# EXERCICES À RÉSOUDRE:
1 – D'après le texte proposé sur le RN dans les Outre-mer, quel pourcentage des suffrages Marine Le Pen a-t-elle obtenu en Guadeloupe au second tour de l'élection présidentielle de 2022 ?
2 – Reproduisez fidèlement le passage du texte proposé sur le RN dans les Outre-mer qui commence à « Il est certain » et se termine à « 24,9% en Guadeloupe. ».

# TEXTE PROPOSÉ:
╭──

RN dans les Outre-mer : symbole d’une extrême droite au dernier stade de sa « dédiabolisation » ?

Comment expliquer l’ascension du Rassemblement national dans les territoires ultramarins ? Jeanne Belanyi, directrice de l’Observatoire des Outre-mer, analyse ce phénomène à la lumière de trois éléments : une progression nette qui s’inscrit dans un contexte d’abstention plus forte qu’au niveau national, les mesures socio-économiques proposées qui ne prennent nullement en compte les difficultés liées à la vie chère en Outre-mer et, enfin, son idéologie inégalitaire et racialiste.

Les scores du Rassemblement national (RN) dans les territoires ultramarins à la présidentielle de 2022 et aux élections européennes de 2024 sont-ils le symbole d’une extrême droite au dernier stade de sa « dédiabolisation » ?

Plus explicite encore, la chercheuse Silyane Larcher pose la question en ces termes : « Comment des sociétés nées de l’esclavage atlantique et du racisme inscrit au cœur de la traite et de la colonisation, sociétés communément présentées comme des « terres de gauche » voire comme des emblèmes de la créolisation, ont-elles pu basculer dans les bras de Marine Le Pen, représentante aux dernières élections présidentielles des oripeaux du fascisme français ? ».

Il est certain que les résultats des dernières élections ont de quoi inquiéter. 

En 2022, à l’occasion du second tour de l’élection présidentielle, Marine Le Pen, candidate du Rassemblement national, a remporté la majorité des suffrages dans la plupart des départements et territoires d’Outre-mer : 69,6% en Guadeloupe, 60,8% en Martinique, 60,7% en Guyane, 54,7% à Saint-Barthélemy, 55,4% à Saint-Martin, 50,6% à Saint-Pierre-et-Miquelon… Ces résultats peuvent paraître d’autant plus surprenants qu’en 2017, la même Marine Le Pen remportait, toujours au second tour, seulement 35,1% des suffrages en Guyane, 22,5% en Martinique ou encore 24,9% en Guadeloupe.

╰──

# ENTRÉES RÉPERTORIÉES:
╭──

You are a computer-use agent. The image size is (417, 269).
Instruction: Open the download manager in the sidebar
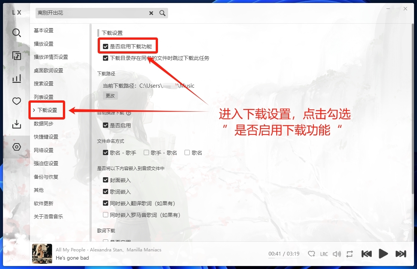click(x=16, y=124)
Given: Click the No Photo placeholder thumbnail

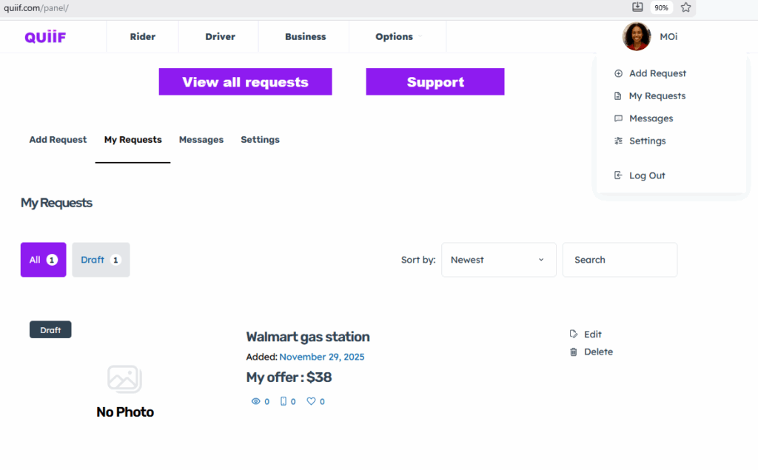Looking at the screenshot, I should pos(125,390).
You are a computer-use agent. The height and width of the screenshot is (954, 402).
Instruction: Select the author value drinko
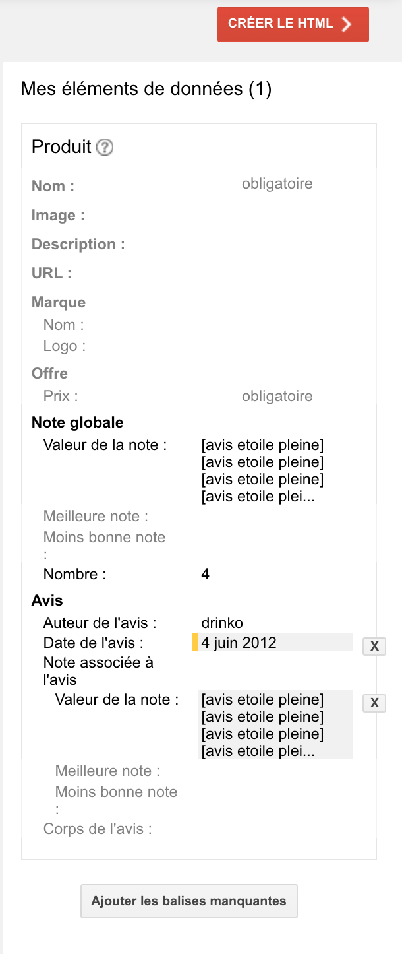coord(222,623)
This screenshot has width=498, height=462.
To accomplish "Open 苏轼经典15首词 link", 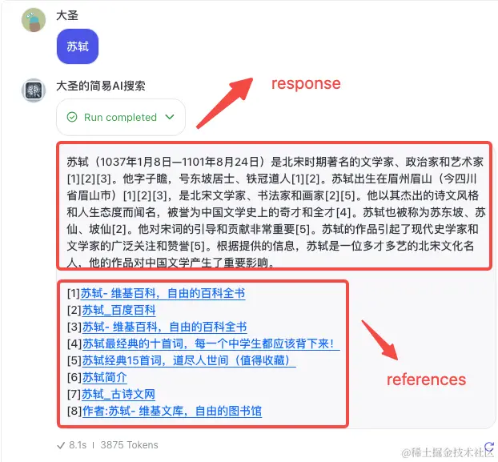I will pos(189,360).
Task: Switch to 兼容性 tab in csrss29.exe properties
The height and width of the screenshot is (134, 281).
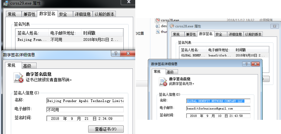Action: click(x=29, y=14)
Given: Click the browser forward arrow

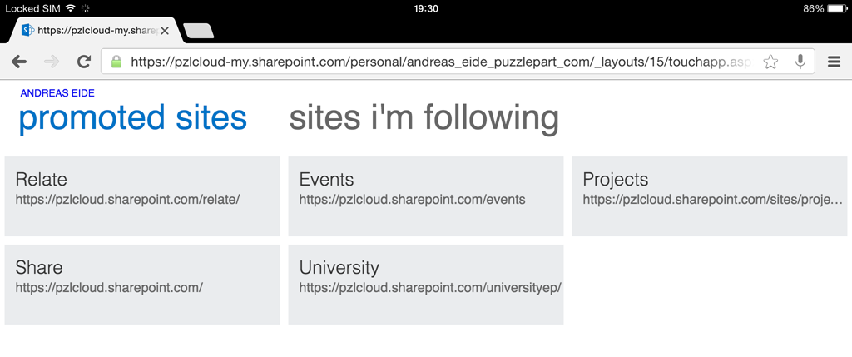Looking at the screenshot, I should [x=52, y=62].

╰──

# RÉSULTATS OBTENUS:
1 – 69,6 %

2 –
Il est certain que les résultats des dernières élections ont de quoi inquiéter. 

En 2022, à l’occasion du second tour de l’élection présidentielle, Marine Le Pen, candidate du Rassemblement national, a remporté la majorité des suffrages dans la plupart des départements et territoires d’Outre-mer : 69,6% en Guadeloupe, 60,8% en Martinique, 60,7% en Guyane, 54,7% à Saint-Barthélemy, 55,4% à Saint-Martin, 50,6% à Saint-Pierre-et-Miquelon… Ces résultats peuvent paraître d’autant plus surprenants qu’en 2017, la même Marine Le Pen remportait, toujours au second tour, seulement 35,1% des suffrages en Guyane, 22,5% en Martinique ou encore 24,9% en Guadeloupe.